WHAT NEEDS TO BE DONE -
The lines from the one containing "The image size" through the final line of the listing below are what the answer must repeat, exactly and only, leaving pictures out.

SOURCE MATERIAL -
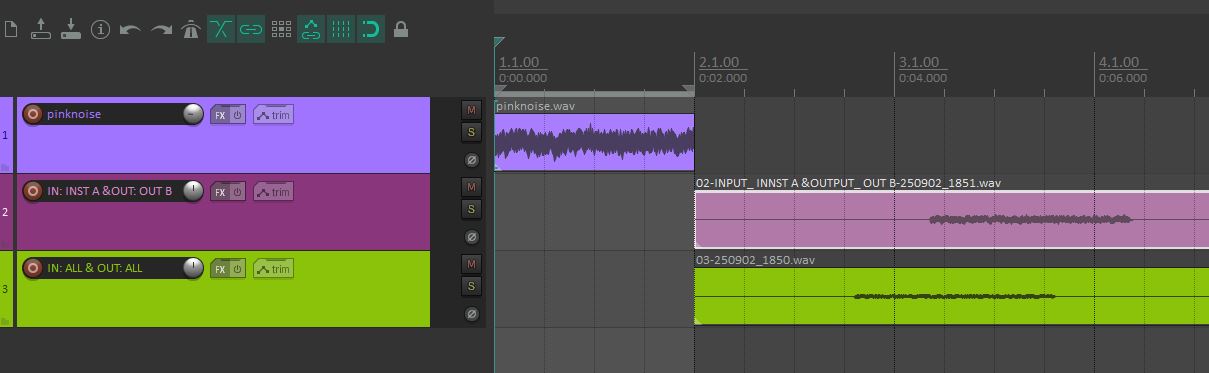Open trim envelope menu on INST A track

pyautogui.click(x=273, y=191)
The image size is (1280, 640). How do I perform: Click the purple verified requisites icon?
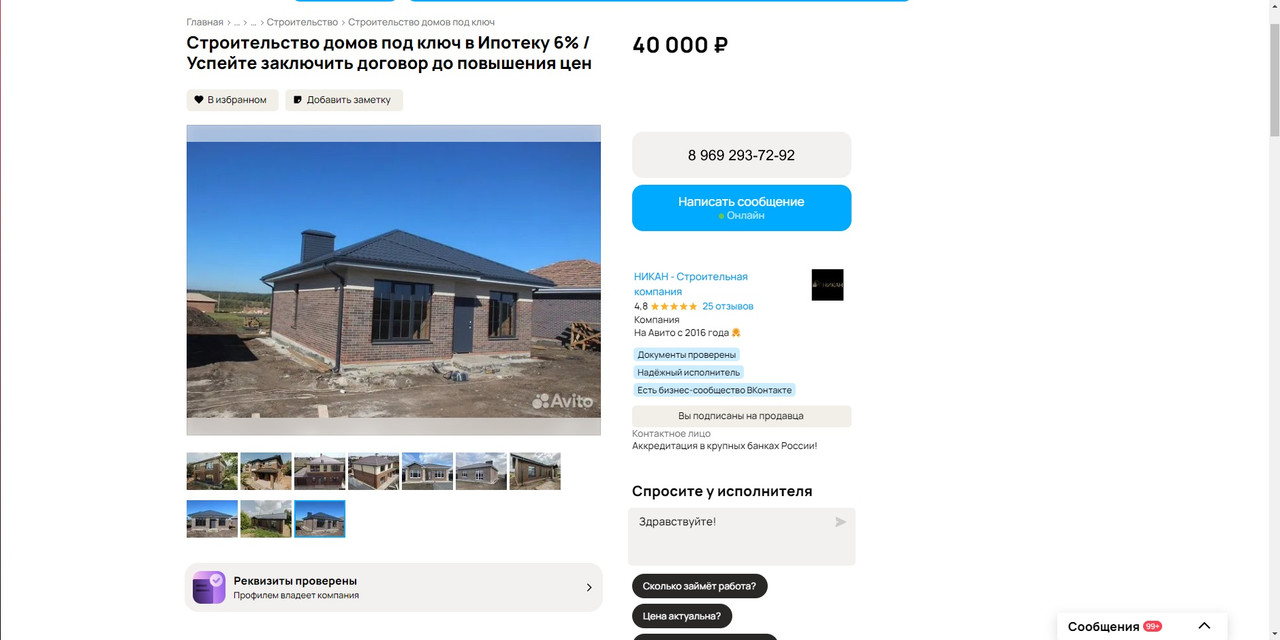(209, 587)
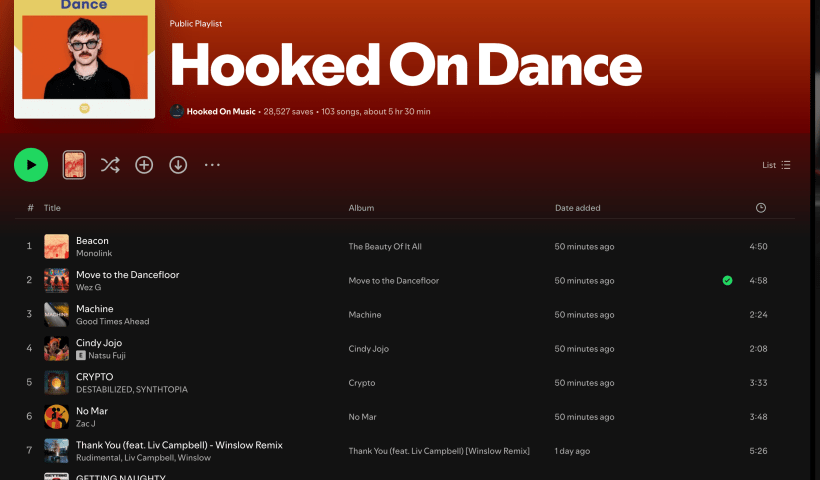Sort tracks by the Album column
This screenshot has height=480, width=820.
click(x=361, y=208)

FINISHED TASK -
The image size is (1280, 640). How do I perform: Click the purple verified requisites icon?
(209, 587)
Sort tracks by the Album column
This screenshot has height=480, width=820.
click(x=361, y=208)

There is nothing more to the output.